----- Texto extraído

No puede existir una conceptualización, es decir, un posicionamiento, ni político, ni económico, ni de ninguna especie que pretenda saltearse algo tan simple y básico como la irrefutabilidad de que el individualismo es posible gracias, merced, vía o mediante la otredad.
La libertad es un ejercicio imposible de interacción entre el problemático circuito de sujeto-objeto. Aún más atrás del idealismo trascendental de Kant y de la intersubjetividad de Fichte para siquiera mencionar el idealismo absoluto de Hegel o el materialismo que lo invierte, recordamos a Borges en el poema el Golem: «Si (como afirma el griego en el Cratilo), el nombre es arquetipo de la cosa, en las letras de rosa está la rosa, y todo el Nilo en la palabra Nilo».
Sería suficiente que gritemos o expresemos «¡viva la libertad carajo!» para serlo, vivenciarlo e imponerlo (sin la imposición semántica, claro está) disputando de tal manera la escenificación política reducida a los que, de igual manera, pero de modo diferente, es decir, en una alteridad automatizada, creen que a la pobreza se la disputa creando el ministerio de repartición o distribución y que a las minorías o sectores desfavorecidos se los incluye o iguala, con el uso de ciertas palabras o la irrupción de una letra sobre otra.
A nadie o a muy pocos les interesa saber hacia dónde la libertad avanza, en verdad a casi nadie le resulta interesante saber. En la posibilidad cierta de que algo sea de una manera que no satisfaga nuestras impresiones o inquietudes, nos iremos al sitio seguro del procedimiento, del autismo de salirnos de tal lugar del cual provenimos por esos otros que nos concibieron y de la ulterioridad de una muerte anunciada como ineluctable.

----------

= Consigna 1 =
Cita textualmente el fragmento del texto sobre la libertad que comienza con las palabras «A nadie o a» y termina con «anunciada como ineluctable.».
= Consigna 2 =
Enumera a todas las personas que el texto sobre la libertad menciona por su apellido.
Los ítems no son necesarios para resolver esta actividad.

----- Ítems proporcionados

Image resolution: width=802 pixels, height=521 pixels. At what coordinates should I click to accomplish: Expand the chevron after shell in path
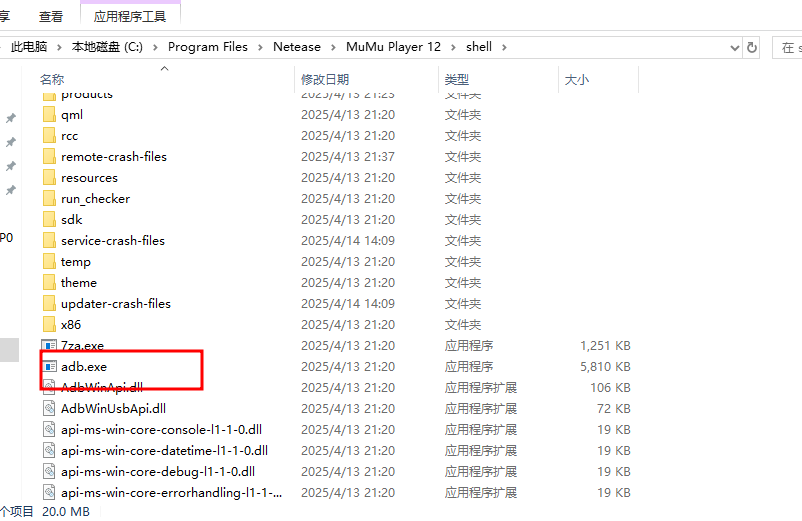(502, 47)
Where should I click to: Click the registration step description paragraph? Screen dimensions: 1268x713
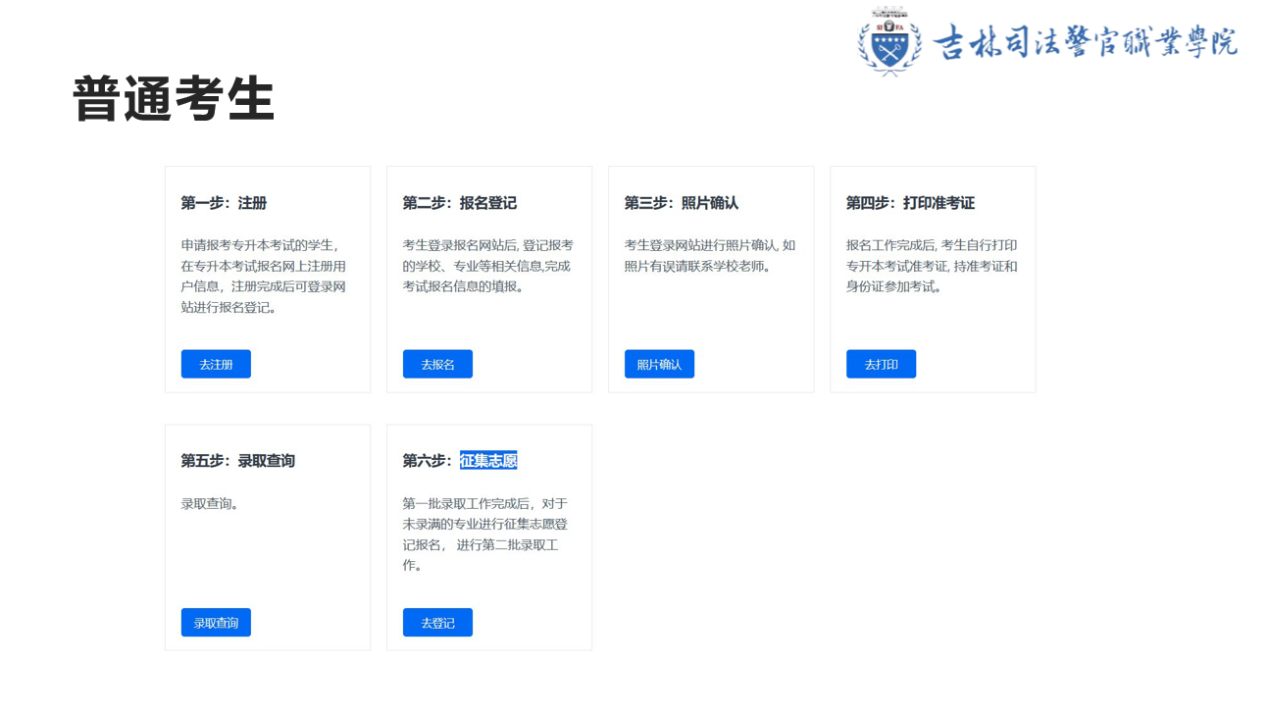coord(265,276)
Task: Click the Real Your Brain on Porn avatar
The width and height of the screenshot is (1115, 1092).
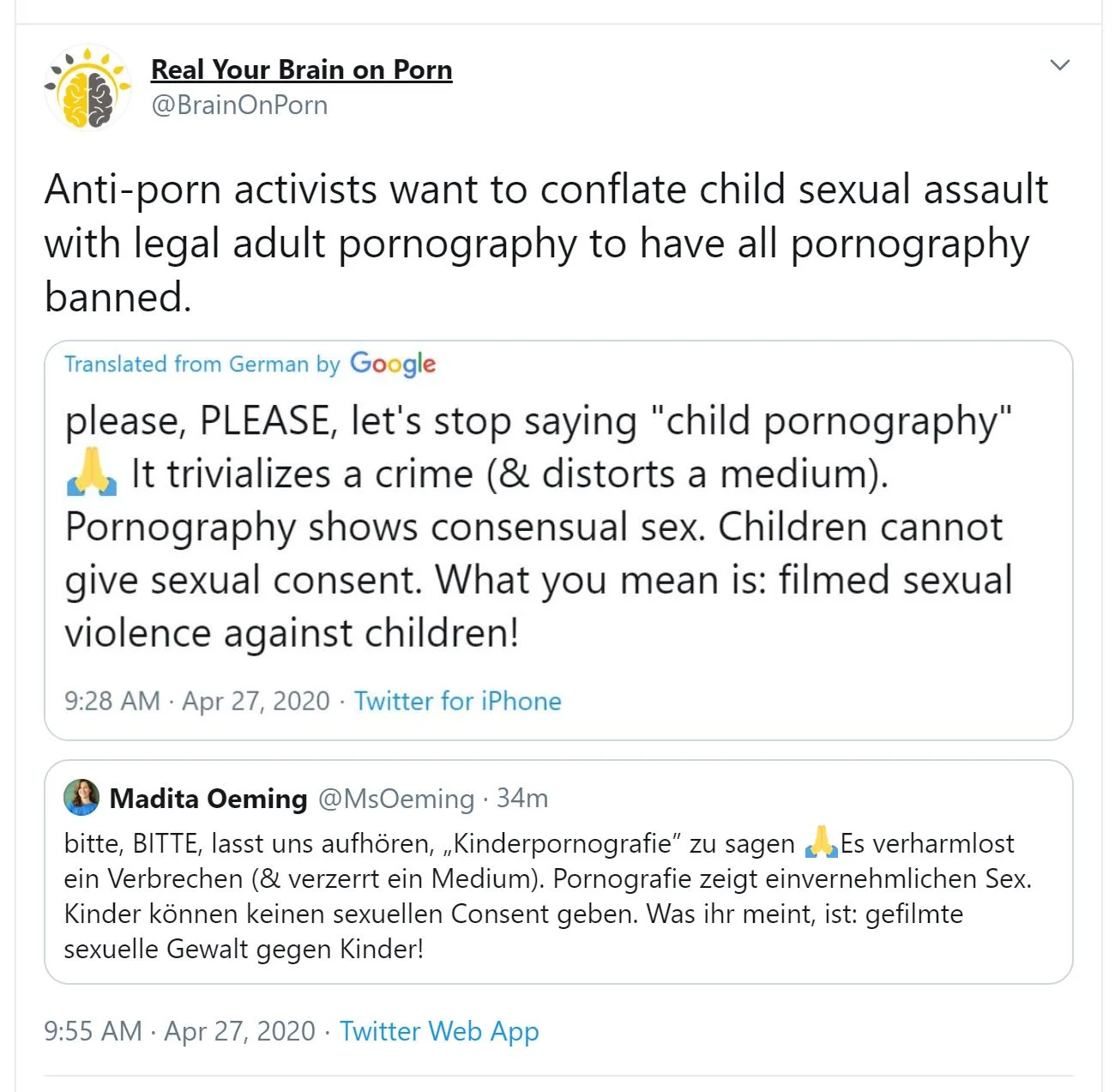Action: (x=87, y=87)
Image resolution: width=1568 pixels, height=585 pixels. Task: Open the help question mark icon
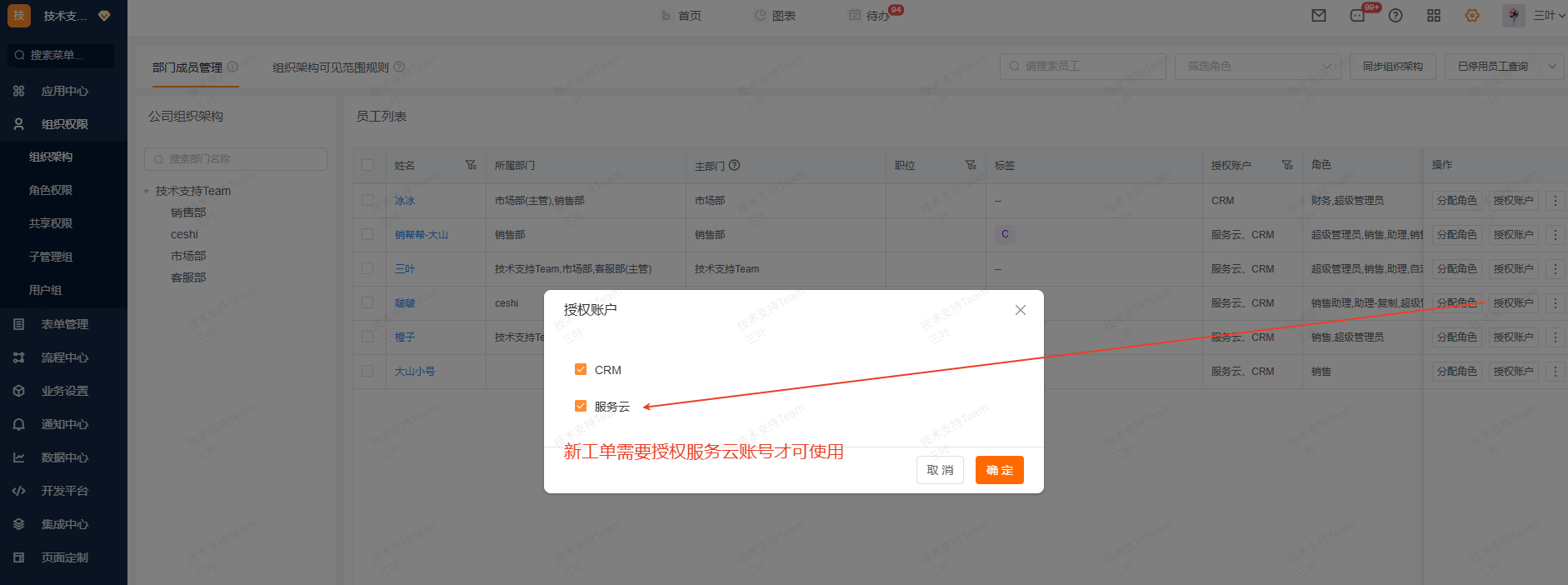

----------

= Resolución 1 =
A nadie o a muy pocos les interesa saber hacia dónde la libertad avanza, en verdad a casi nadie le resulta interesante saber. En la posibilidad cierta de que algo sea de una manera que no satisfaga nuestras impresiones o inquietudes, nos iremos al sitio seguro del procedimiento, del autismo de salirnos de tal lugar del cual provenimos por esos otros que nos concibieron y de la ulterioridad de una muerte anunciada como ineluctable.

= Resolución 2 =
Kant, Fichte, Hegel y Borges.